You Can Make the World a Better Place - Part II

If I surveyed 1,000 people and asked them to name the five most pressing issues in our society, there would probably be one topic on most people’s short list – our country’s spiraling energy costs, including the high price of gasoline. To be fair, there are other issues that require our urgent, national attention – the mortgage crises; the credit crunch; losing factory jobs to oversees’ manufacturers; children’s lack of respect for authority; etc. However, most American’s are similarly affected by high energy costs, while we can debate the extent of other national problems.
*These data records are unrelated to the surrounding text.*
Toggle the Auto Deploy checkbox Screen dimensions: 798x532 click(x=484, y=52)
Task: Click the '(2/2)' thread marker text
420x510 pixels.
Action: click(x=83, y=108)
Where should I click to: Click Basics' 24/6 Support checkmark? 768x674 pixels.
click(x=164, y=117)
If a special interest group planned a rally on Capitol Hill to push for legislation that limited credit card companies from arbitrarily raising customer interest rates, chances are there would not be bus loads of people from around the country making the trek to wave their protest placards. Likewise, if the Association of Community Organizations for Reform Now, aka ACORN, planned a gathering in Washington to urge our lawmakers to develop meaningful legislation to assist homeowners facing foreclosure, the event probably wouldn’t cause any traffic delays in Washington, D.C. And despite the fact that gasoline prices are climbing into nose-bleed territory, consumer advocate Ralph Nadar probably couldn’t organize a demonstration on the National Mall that would be mistaken in size for the Million Man March or the 1963 March on Washington.
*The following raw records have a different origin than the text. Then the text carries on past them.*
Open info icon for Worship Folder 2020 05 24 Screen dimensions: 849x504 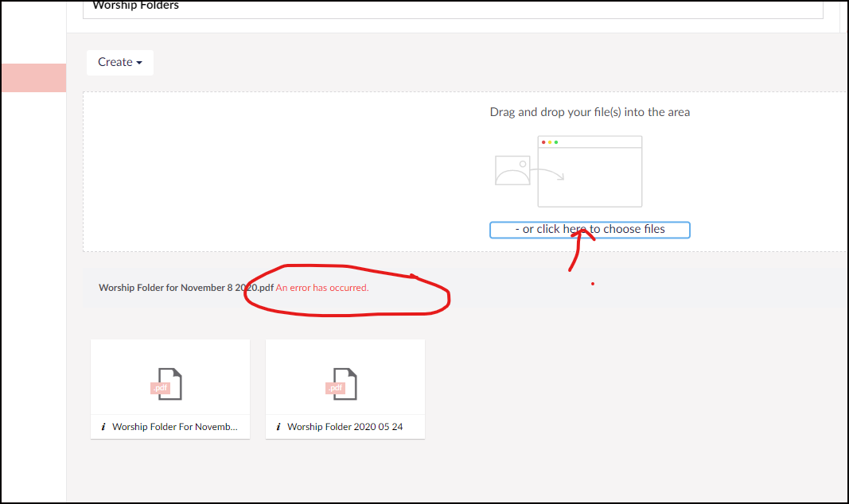278,427
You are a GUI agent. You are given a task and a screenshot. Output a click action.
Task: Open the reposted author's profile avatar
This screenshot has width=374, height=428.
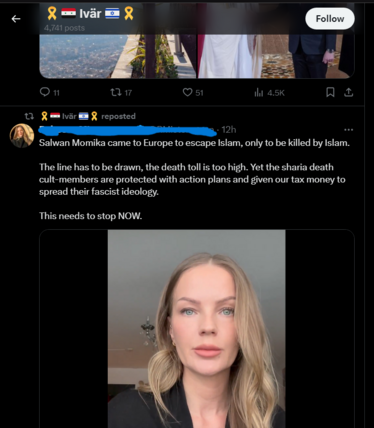pyautogui.click(x=22, y=135)
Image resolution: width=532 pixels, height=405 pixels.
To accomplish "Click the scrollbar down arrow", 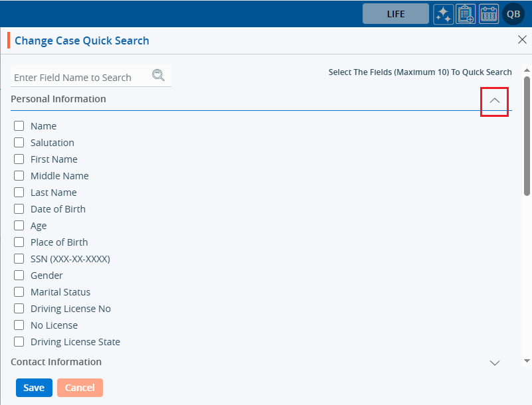I will coord(527,361).
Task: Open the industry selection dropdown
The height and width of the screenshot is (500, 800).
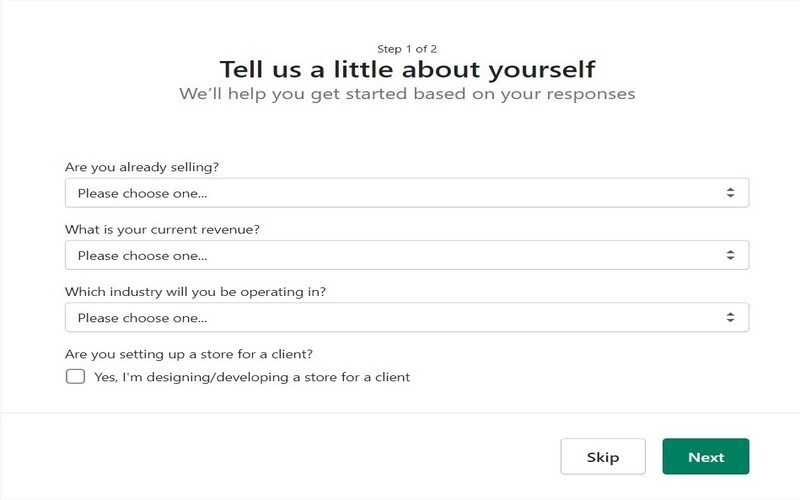Action: click(x=406, y=317)
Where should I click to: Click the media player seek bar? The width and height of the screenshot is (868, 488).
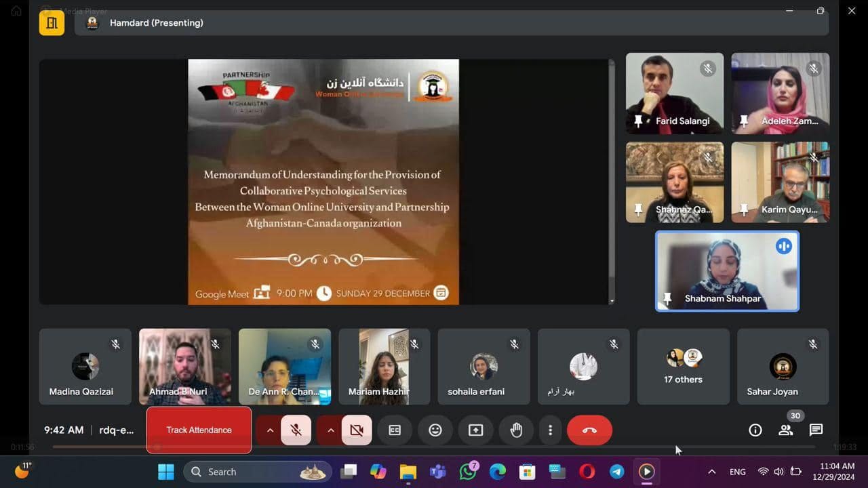434,447

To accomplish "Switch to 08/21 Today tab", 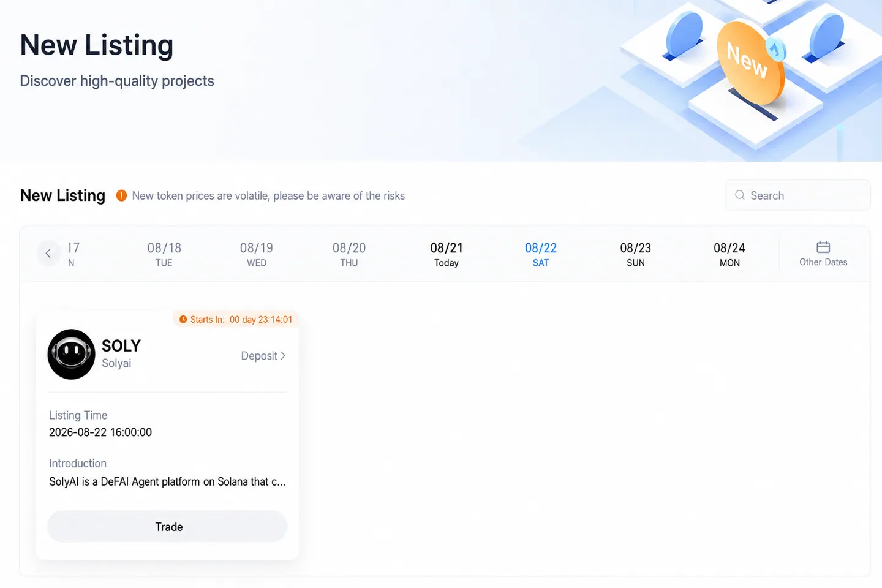I will (447, 254).
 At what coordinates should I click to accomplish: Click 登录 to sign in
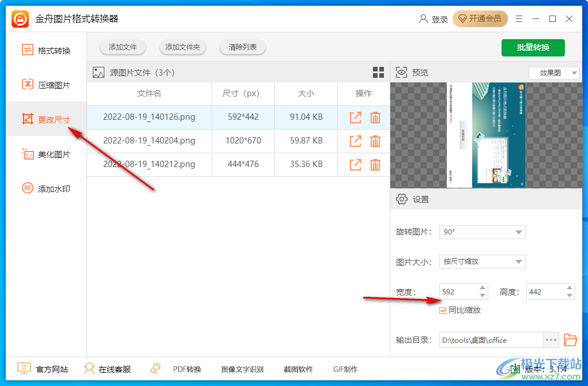coord(439,18)
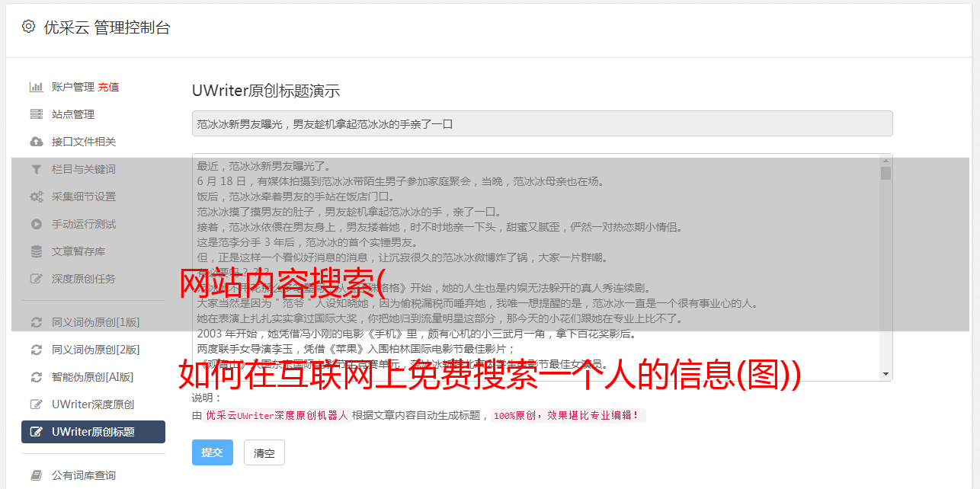Open 智能伪原创[AI版] menu item

click(x=93, y=377)
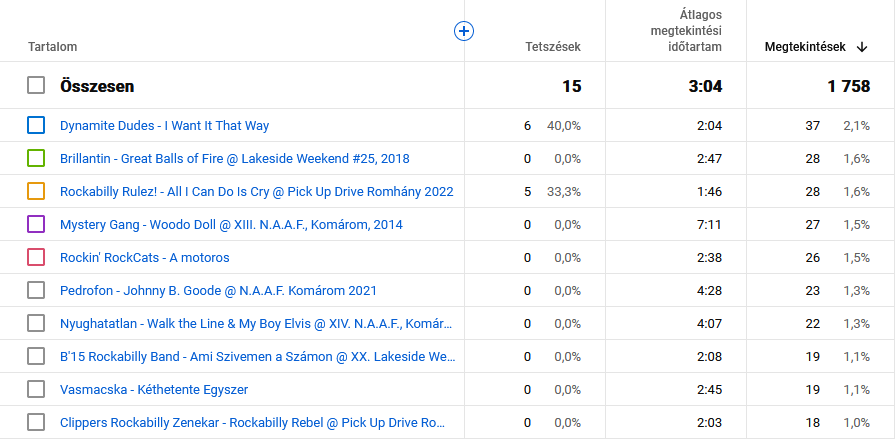
Task: Click the Tartalom column header
Action: click(x=53, y=47)
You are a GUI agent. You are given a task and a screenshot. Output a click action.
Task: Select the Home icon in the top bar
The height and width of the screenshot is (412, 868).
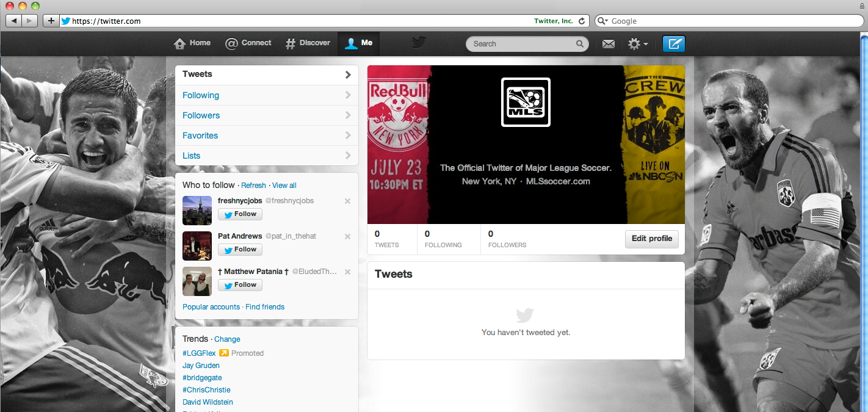pyautogui.click(x=179, y=43)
The lack of participation in bringing about social change is not because Americans view these and other issues as unimportant. In fact, most would probably agree that these issues are central to the preservation of the ‘unalienable Rights’ guaranteed us by the founding document of this country – the Declaration of Independence. Since the 1970s there has been an erosion of our national inclination to dissent, and this, I propose, is the main reason why the majority of Americans will not engage in the struggle for social change. Sure, we’ll protest at the water cooler on the job, or in the carpool ride to work, or across the fence while chatting with a neighbor, but we’re woefully absent when the rallying cry is made to collectively express our discontent with the way things are.
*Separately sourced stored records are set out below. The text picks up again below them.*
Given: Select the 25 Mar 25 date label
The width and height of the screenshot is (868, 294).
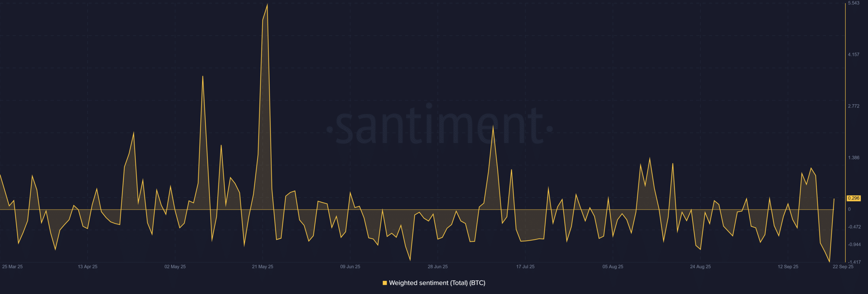Looking at the screenshot, I should tap(13, 267).
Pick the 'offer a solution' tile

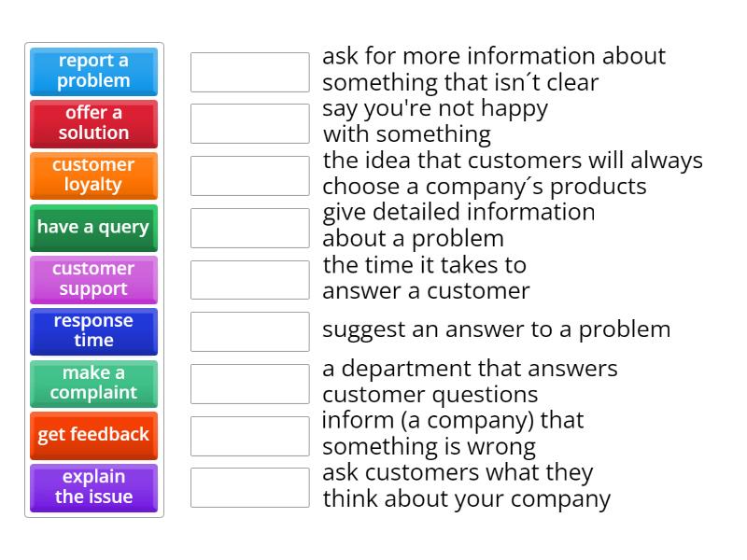pos(93,123)
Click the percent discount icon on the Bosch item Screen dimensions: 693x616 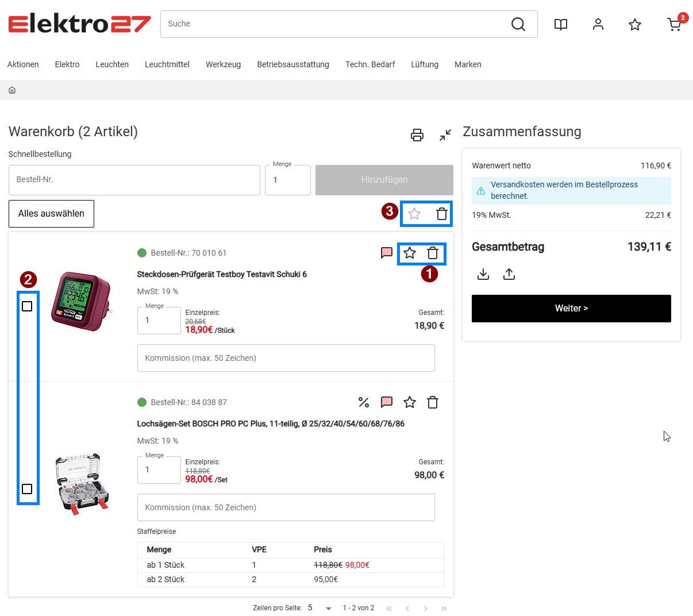click(x=364, y=402)

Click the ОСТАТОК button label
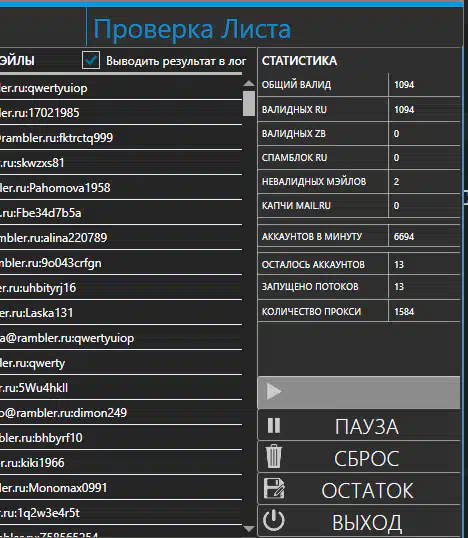(367, 490)
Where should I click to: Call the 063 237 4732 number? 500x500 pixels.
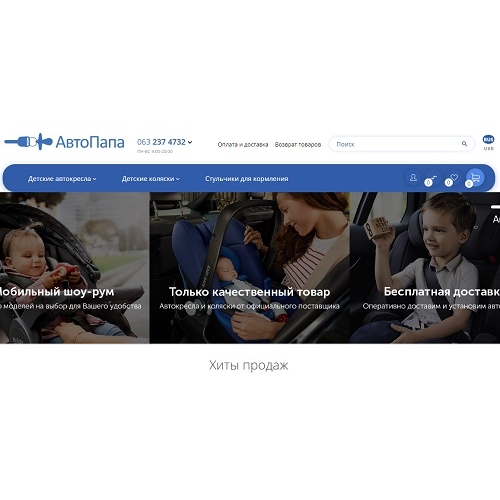161,142
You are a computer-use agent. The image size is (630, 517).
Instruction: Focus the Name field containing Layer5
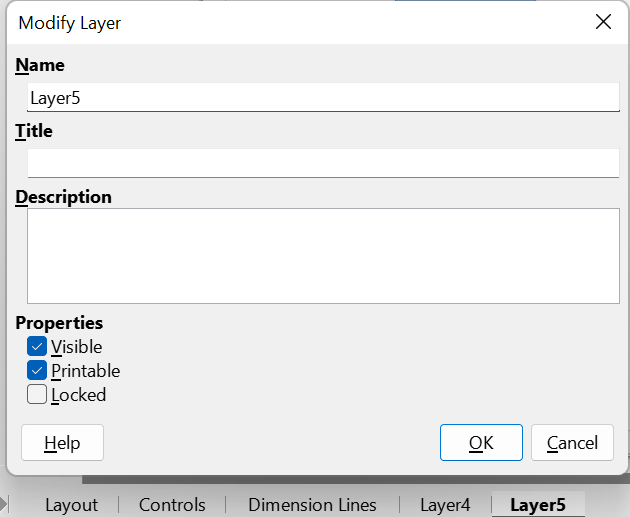323,97
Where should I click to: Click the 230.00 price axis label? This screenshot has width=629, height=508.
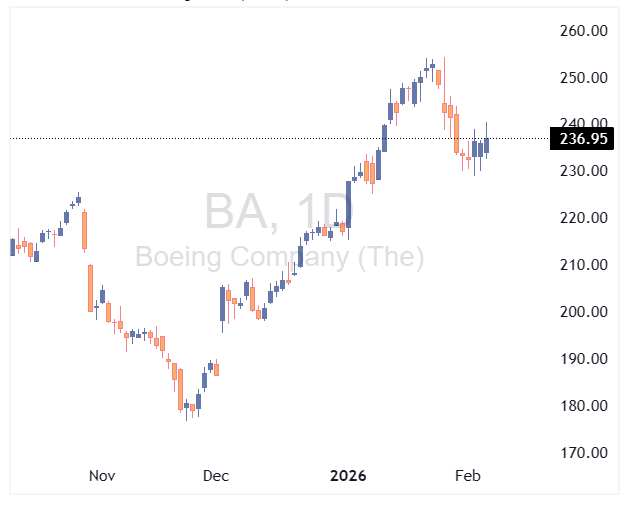point(583,171)
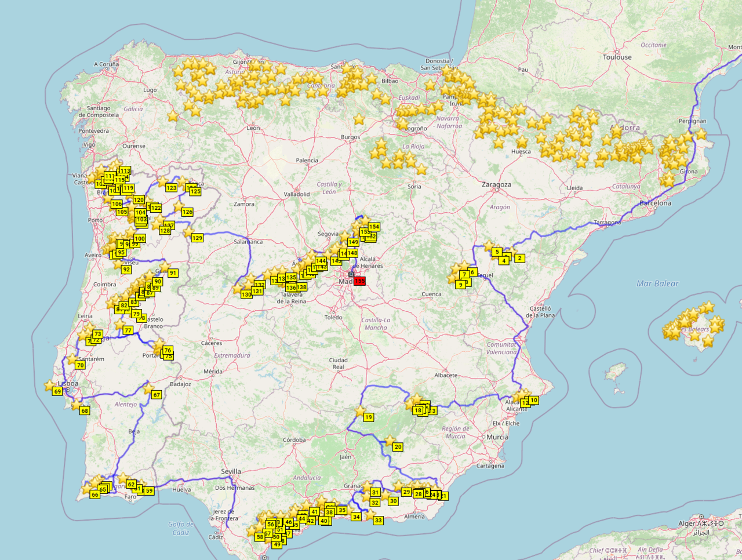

Has America crossed the Rubicon into an era where our democracy is in peril, because we lack the social motivation to collectively demand change? Change does not always profit the beneficiary, as we are now experiencing at the pump. In the year 2000 crude oil was selling for $11 per barrel and the average cost of a gallon of regular gasoline was a little more than one dollar. Now, in less than two presidential administrations, crude oil is selling for almost $140 per barrel and a gallon of regular gasoline is selling for more than four dollars, with some places in the country selling gas for more than five dollars per gallon.

I recently met a Christian who attends one of the mega-churches in the Washington metropolitan area. She advised me that the Church cost more than $60 million to build, and as soon as the congregation moved in, there was a steep decline in contributions. In response, I shared with her that at the end of the Clinton administration, I was paying about $35 to fill up my truck with premium grade gasoline. Now, it is costing me more than $85 to fill up today. That’s $50 that use to be discretionary that is now being siphoned into the gas tank. If I fill up eight or nine times in one month, simple mathematics reveals that I’m paying nearly $500 extra per month for fuel expense. That is the dilemma that all Americans are facing and for some, it is the difference between getting back and forth to work and giving a charitable donation to one’s Church. I hesitate saying it, but I think the Church is going to find itself on the losing end of this proposition every time.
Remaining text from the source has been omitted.